- [Extrait proposé]:
▶
De nombreux artistes se sont essayés à l'album de Noël. (Photo DR)

Classique, moderne ou tout bonnement improbable, l’album de Noël est une tradition indémodable. Une plongée à travers quelques pépites et «nanars» musicaux en guise de premiers cadeaux sous le sapin.

Nous voilà arrivés à ce moment de l’année où Mariah Carey peut à nouveau enfiler son costume préféré et Michael Bublé sortir de la tanière où il hiberne onze mois sur douze. Car que seraient Noël et les fêtes de fin d’année sans la bonne dose de kitsch qui va avec? Sur les réseaux sociaux, c’est même devenu un jeu : Mariah Carey, toujours très dévouée dans son rôle de mère Noël, dégaine la première, dans des vidéos Instagram qui, de plus en plus, ont l’allure d’un cauchemar qui continuera de nous dévorer jusqu’au Noël suivant. Mais il faut être honnête : même 28 ans après la première overdose, All I Want for Christmas Is You reste l’apothéose du chant de Noël moderne et, oui, une excellente chanson pop.
◀
- [Consigne à suivre]: Reproduisez mot pour mot le passage de l'extrait sur les albums de Noël, en commençant à « De nombreux artistes » et en terminant à « sous le sapin. ». Le matériel placé après l'extrait est indépendant de celui-ci.

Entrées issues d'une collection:
▶
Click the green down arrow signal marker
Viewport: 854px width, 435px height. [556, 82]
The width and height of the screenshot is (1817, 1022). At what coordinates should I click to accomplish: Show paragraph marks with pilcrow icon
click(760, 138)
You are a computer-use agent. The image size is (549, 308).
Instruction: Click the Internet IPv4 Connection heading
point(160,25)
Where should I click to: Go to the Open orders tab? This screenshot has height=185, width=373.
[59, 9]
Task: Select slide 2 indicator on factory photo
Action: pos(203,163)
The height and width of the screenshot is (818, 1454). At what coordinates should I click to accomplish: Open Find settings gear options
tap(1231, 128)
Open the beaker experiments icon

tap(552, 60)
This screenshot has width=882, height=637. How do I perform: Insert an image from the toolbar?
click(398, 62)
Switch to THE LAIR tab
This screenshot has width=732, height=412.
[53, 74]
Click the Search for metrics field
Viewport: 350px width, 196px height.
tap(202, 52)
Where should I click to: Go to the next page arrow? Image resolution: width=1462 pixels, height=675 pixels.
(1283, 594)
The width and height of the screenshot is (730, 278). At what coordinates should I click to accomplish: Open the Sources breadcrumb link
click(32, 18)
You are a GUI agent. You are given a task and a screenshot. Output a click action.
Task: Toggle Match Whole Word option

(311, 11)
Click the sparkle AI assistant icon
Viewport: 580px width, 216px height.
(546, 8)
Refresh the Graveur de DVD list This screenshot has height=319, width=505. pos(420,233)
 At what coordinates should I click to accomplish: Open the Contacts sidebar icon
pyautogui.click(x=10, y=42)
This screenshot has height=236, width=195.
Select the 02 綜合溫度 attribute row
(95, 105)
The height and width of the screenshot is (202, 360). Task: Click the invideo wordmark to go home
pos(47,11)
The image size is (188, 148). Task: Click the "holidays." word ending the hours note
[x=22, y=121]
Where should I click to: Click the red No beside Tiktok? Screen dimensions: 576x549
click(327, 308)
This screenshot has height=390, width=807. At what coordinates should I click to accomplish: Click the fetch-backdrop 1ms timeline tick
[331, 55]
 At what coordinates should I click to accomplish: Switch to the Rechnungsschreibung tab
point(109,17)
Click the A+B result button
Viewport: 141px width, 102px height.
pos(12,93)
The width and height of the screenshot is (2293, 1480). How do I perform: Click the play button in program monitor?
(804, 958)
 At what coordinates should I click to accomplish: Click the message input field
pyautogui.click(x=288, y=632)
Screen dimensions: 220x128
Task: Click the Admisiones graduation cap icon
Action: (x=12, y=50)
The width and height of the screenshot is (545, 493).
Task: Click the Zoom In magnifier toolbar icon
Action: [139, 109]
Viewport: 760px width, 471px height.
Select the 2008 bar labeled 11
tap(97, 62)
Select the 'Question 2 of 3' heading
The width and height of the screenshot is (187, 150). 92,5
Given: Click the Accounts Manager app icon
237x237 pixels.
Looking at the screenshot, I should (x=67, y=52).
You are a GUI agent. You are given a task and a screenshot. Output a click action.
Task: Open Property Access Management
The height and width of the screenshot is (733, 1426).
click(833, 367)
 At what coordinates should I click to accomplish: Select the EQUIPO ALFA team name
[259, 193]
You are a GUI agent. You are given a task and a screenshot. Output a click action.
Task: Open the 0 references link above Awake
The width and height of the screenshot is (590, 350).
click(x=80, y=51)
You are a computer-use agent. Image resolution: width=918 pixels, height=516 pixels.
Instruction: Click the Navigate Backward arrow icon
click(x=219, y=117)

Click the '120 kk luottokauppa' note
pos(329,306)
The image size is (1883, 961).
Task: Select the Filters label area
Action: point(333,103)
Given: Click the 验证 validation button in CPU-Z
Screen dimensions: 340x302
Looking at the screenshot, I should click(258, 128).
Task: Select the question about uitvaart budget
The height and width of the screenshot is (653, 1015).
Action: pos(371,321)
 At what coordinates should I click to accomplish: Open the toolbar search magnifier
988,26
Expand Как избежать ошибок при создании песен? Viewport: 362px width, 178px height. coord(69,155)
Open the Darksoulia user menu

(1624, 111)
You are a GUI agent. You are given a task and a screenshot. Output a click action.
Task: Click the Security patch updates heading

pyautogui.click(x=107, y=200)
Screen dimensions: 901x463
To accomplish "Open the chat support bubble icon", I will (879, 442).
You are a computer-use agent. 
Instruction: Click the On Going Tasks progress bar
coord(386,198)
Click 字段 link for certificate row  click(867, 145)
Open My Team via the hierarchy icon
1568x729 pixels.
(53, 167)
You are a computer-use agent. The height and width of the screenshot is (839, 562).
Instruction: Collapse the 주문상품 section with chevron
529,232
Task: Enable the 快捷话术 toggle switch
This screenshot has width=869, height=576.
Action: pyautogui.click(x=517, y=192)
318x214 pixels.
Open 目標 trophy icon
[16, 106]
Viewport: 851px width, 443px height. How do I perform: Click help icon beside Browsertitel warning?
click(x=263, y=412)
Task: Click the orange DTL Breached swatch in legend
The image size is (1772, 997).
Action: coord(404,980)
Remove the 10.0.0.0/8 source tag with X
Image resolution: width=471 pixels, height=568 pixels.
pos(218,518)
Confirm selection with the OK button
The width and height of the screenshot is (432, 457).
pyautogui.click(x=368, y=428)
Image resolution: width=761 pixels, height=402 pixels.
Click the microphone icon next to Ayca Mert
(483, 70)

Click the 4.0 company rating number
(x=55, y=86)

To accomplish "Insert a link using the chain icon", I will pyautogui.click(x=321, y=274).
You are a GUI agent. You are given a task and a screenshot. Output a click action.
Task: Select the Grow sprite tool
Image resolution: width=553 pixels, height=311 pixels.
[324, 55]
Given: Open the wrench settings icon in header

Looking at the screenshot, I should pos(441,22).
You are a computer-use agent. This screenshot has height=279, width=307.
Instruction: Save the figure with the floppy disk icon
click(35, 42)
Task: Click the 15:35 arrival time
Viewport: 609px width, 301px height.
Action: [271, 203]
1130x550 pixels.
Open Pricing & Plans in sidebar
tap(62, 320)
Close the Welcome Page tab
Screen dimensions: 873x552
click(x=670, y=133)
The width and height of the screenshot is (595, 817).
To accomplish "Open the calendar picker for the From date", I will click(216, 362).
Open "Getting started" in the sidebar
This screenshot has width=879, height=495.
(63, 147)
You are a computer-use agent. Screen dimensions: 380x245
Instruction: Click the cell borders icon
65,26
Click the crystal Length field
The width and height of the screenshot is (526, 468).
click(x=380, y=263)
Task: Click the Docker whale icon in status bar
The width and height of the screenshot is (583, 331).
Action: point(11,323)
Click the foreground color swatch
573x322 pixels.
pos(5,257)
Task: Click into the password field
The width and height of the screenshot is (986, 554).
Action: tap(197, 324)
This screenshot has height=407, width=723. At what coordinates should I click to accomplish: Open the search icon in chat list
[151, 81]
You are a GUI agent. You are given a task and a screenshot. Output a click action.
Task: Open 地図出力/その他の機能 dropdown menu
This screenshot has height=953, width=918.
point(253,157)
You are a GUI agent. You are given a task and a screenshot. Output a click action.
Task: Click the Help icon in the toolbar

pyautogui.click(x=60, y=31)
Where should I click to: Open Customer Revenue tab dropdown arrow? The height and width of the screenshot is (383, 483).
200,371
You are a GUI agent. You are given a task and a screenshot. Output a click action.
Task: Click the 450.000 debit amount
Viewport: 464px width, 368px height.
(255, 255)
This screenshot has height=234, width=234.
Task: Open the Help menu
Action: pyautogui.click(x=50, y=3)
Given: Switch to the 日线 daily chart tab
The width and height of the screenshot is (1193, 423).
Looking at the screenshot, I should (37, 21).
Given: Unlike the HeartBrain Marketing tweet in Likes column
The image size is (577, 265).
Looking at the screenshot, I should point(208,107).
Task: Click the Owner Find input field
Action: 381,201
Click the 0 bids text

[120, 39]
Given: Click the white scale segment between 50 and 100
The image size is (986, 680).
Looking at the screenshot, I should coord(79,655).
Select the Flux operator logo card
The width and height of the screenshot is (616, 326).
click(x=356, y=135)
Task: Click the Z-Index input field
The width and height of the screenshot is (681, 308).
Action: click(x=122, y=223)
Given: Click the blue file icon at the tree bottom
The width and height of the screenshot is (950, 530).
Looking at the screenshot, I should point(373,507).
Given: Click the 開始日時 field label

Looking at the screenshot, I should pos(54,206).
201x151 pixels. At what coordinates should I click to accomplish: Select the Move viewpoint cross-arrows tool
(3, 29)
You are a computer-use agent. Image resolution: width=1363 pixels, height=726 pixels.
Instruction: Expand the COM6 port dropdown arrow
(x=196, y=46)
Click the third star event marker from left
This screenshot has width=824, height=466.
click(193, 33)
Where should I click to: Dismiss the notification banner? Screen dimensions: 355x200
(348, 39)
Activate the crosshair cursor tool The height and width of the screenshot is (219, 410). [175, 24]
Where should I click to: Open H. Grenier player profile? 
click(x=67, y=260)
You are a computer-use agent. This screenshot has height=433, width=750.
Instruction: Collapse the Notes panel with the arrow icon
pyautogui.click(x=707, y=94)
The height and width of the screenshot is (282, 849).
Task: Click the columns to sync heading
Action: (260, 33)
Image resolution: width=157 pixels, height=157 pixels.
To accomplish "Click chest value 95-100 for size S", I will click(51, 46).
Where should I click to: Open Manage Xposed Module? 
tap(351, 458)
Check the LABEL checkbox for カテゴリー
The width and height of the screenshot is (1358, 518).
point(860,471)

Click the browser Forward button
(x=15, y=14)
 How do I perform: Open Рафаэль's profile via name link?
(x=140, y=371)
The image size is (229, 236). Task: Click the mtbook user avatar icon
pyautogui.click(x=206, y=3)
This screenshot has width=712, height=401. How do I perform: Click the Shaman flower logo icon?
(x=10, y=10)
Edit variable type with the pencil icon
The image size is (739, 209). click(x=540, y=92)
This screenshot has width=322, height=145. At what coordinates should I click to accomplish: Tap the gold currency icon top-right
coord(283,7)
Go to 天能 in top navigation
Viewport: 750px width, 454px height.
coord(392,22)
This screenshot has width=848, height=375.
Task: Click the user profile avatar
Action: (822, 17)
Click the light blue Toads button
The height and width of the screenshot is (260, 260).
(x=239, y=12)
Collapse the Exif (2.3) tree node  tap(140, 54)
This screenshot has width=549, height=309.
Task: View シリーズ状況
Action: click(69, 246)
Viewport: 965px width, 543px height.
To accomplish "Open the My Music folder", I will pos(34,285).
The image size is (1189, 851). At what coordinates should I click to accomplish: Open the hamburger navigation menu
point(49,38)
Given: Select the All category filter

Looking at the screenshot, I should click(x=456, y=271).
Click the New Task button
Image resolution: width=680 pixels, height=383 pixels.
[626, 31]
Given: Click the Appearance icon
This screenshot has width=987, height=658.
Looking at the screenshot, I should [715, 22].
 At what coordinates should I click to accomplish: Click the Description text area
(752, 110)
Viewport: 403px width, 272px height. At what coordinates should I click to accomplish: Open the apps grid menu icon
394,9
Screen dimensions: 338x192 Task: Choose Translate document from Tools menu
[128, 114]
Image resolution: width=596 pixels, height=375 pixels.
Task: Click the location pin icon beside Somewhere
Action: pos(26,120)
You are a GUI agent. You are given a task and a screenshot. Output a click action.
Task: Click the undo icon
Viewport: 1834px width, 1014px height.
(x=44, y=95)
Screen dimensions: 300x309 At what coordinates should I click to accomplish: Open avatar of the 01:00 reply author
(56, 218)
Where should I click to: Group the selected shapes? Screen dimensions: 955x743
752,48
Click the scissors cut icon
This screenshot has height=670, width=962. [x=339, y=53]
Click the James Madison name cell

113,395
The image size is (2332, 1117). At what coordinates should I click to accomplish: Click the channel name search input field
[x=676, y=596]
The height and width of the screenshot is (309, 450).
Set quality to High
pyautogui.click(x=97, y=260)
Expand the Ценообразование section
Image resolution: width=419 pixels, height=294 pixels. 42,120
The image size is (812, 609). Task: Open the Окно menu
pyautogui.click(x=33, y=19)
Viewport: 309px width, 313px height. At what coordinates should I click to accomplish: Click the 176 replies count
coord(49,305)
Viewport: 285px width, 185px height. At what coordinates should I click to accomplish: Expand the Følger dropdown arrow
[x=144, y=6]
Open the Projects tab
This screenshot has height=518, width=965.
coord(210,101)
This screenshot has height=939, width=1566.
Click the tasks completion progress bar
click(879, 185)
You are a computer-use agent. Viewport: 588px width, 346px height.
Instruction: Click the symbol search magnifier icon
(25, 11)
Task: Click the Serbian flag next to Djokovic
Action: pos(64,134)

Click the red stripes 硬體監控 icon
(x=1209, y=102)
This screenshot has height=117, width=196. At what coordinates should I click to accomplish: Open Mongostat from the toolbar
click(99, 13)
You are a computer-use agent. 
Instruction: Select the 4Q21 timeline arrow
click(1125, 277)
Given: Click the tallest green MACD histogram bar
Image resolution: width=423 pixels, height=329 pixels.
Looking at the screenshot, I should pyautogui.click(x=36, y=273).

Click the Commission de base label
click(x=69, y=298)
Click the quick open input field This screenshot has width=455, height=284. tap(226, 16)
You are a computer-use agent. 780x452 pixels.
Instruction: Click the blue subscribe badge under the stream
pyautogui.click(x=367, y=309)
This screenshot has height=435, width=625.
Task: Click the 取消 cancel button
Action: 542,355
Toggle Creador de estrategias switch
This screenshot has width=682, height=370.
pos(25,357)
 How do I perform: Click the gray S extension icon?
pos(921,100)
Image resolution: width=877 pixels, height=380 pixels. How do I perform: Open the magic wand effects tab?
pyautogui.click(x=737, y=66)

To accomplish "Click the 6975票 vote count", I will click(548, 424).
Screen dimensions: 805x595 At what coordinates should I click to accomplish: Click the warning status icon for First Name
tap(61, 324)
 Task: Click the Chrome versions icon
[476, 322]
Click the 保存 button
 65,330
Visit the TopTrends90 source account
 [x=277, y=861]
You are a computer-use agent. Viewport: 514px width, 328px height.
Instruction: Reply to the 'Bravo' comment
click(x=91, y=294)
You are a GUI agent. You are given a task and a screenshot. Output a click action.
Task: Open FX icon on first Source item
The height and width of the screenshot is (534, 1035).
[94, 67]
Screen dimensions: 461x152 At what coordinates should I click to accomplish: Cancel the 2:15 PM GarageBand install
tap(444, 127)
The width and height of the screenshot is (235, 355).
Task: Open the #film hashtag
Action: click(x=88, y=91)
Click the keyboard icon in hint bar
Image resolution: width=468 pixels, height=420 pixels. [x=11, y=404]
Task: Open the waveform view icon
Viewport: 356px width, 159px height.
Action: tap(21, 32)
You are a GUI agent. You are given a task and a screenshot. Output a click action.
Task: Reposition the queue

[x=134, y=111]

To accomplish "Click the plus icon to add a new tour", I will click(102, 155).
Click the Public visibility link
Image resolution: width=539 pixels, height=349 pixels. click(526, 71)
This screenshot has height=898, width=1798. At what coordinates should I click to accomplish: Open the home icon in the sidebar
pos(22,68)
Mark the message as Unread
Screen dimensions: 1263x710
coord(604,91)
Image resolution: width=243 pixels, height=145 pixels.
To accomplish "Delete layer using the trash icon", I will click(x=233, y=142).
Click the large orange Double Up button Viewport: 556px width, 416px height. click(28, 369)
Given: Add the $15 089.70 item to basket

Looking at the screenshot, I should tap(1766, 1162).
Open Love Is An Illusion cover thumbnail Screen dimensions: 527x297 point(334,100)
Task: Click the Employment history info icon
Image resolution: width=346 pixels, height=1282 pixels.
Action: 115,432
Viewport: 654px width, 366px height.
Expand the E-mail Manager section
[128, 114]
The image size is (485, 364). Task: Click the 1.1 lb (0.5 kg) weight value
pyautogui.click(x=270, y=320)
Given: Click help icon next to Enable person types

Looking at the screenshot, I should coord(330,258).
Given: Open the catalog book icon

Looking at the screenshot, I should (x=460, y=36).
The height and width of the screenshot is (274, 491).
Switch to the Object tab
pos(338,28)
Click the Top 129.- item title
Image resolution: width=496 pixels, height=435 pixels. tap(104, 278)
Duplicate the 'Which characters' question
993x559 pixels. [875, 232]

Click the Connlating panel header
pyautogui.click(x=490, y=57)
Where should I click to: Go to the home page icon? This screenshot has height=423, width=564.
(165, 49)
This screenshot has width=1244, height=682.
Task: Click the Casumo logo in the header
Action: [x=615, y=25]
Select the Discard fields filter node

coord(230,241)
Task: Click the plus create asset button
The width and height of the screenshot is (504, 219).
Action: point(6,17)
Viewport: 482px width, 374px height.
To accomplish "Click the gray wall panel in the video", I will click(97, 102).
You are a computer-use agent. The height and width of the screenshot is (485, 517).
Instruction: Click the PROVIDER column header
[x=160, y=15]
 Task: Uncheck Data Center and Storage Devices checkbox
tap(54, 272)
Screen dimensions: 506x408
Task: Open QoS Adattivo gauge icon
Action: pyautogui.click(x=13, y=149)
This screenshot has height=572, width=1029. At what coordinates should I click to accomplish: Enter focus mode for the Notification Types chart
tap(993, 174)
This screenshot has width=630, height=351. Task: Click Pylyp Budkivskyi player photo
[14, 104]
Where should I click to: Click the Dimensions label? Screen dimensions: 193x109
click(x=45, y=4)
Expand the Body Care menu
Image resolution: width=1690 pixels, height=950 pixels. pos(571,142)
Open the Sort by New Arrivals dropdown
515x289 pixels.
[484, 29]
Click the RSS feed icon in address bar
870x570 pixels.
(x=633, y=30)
◀
- [Réponse ci-dessous]:
De nombreux artistes se sont essayés à l'album de Noël. (Photo DR)

Classique, moderne ou tout bonnement improbable, l’album de Noël est une tradition indémodable. Une plongée à travers quelques pépites et «nanars» musicaux en guise de premiers cadeaux sous le sapin.